Directive: Convert the records below into a Markdown table with a Row column holding the row number and a Line column holding each line, skipping blank lines. Omit the pictures.

____

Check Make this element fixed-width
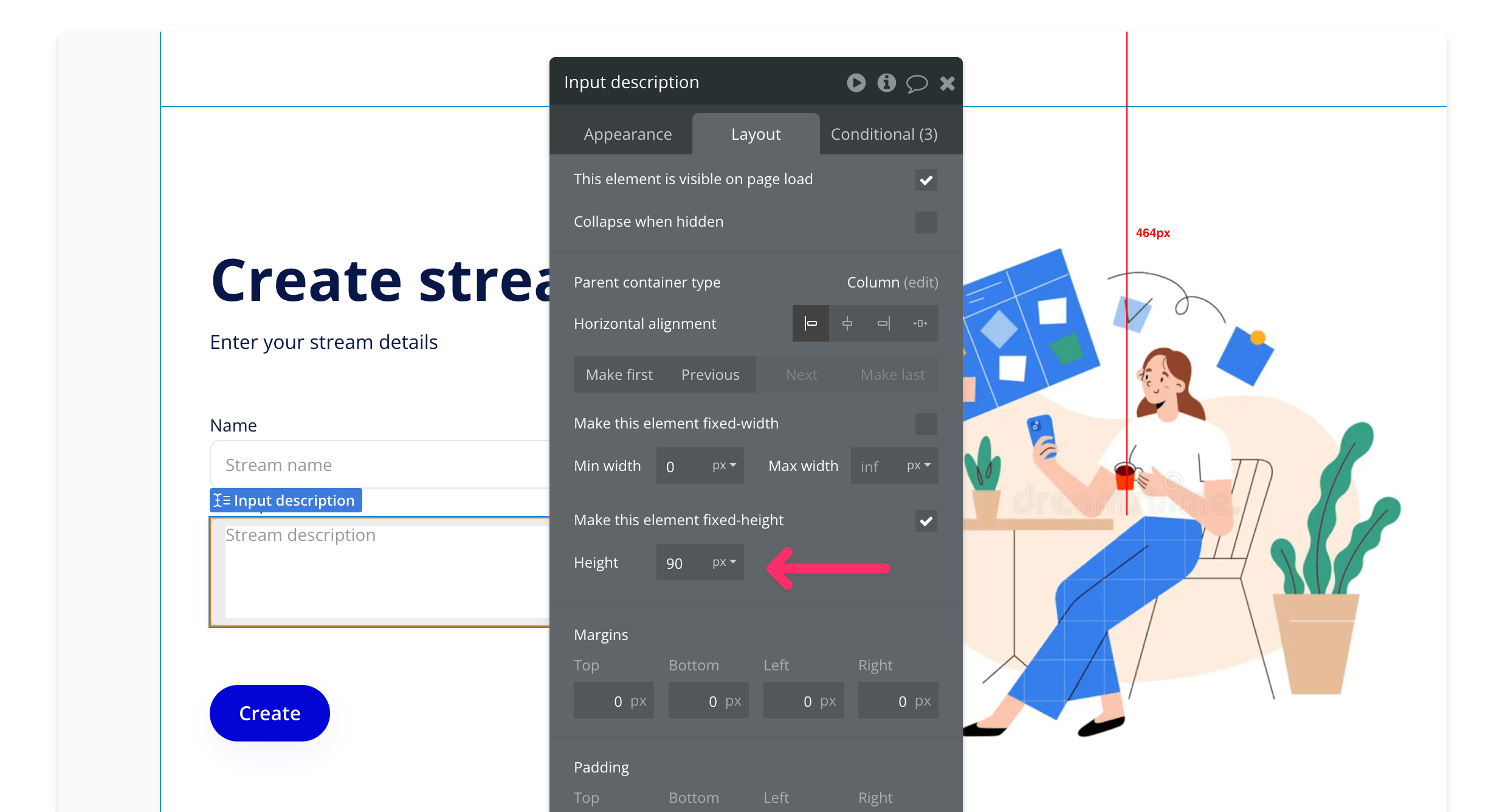The height and width of the screenshot is (812, 1505). click(926, 424)
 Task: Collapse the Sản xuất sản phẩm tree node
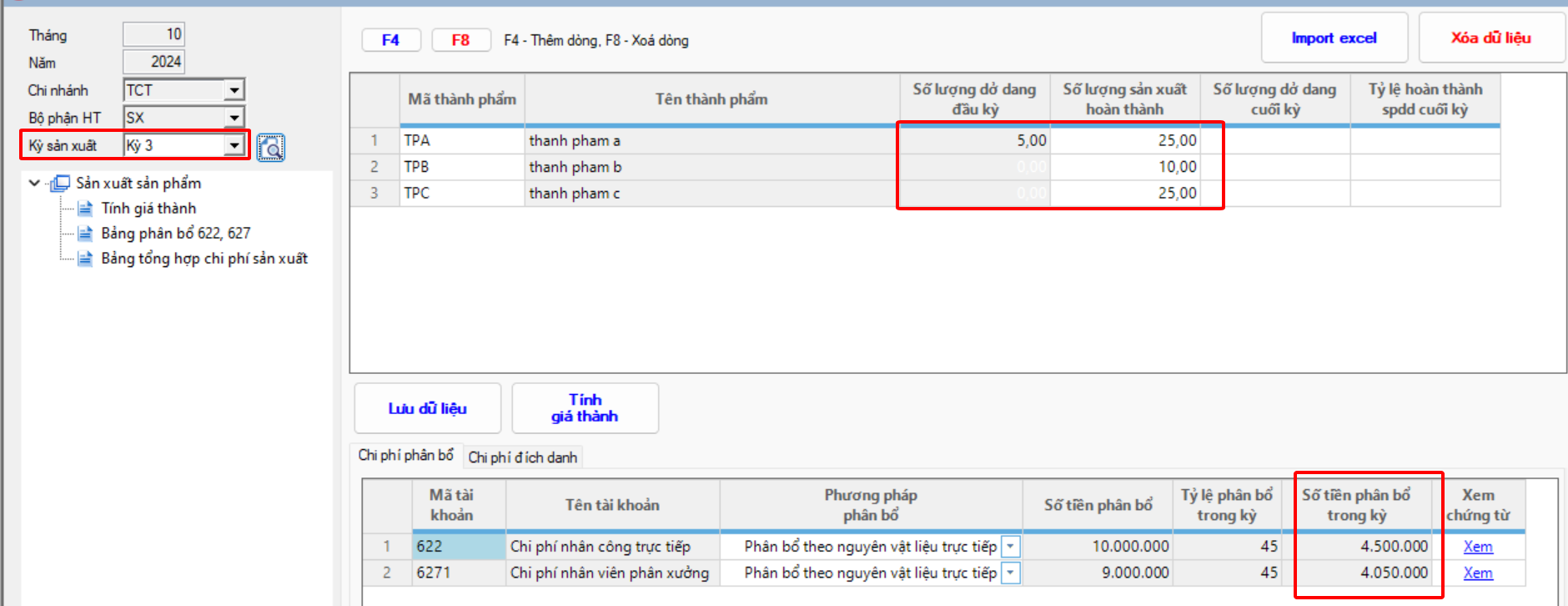pos(34,183)
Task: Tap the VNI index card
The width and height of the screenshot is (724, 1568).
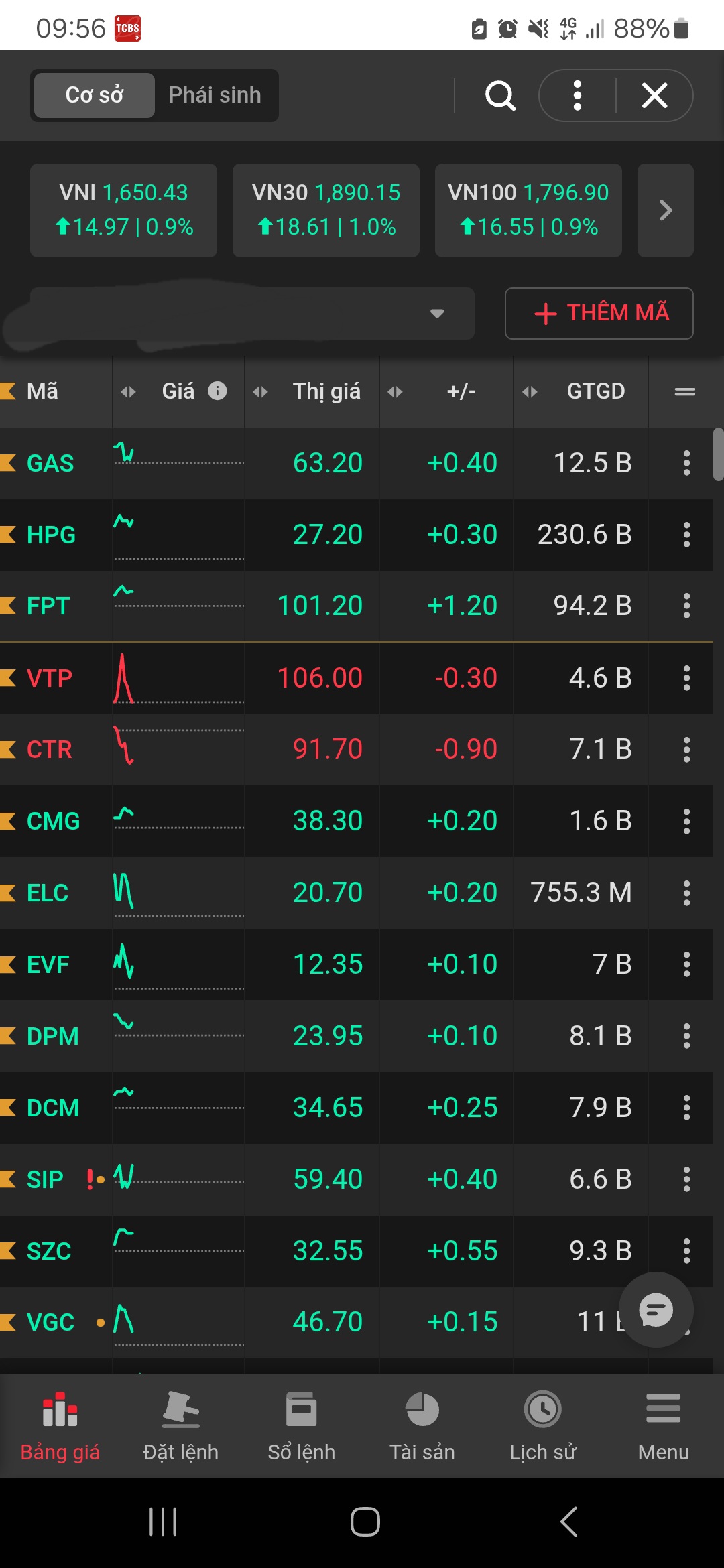Action: pyautogui.click(x=123, y=210)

____

Response:
| Row | Line |
|---|---|
| 1 | Check Make this element fixed-width |
| 2 | The height and width of the screenshot is (812, 1505). click(926, 424) |
| 3 |  Task: Collapse the Sản xuất sản phẩm tree node |
| 4 | pos(34,183) |
| 5 | Task: Tap the VNI index card |
| 6 | The width and height of the screenshot is (724, 1568). |
| 7 | Action: pyautogui.click(x=123, y=210) |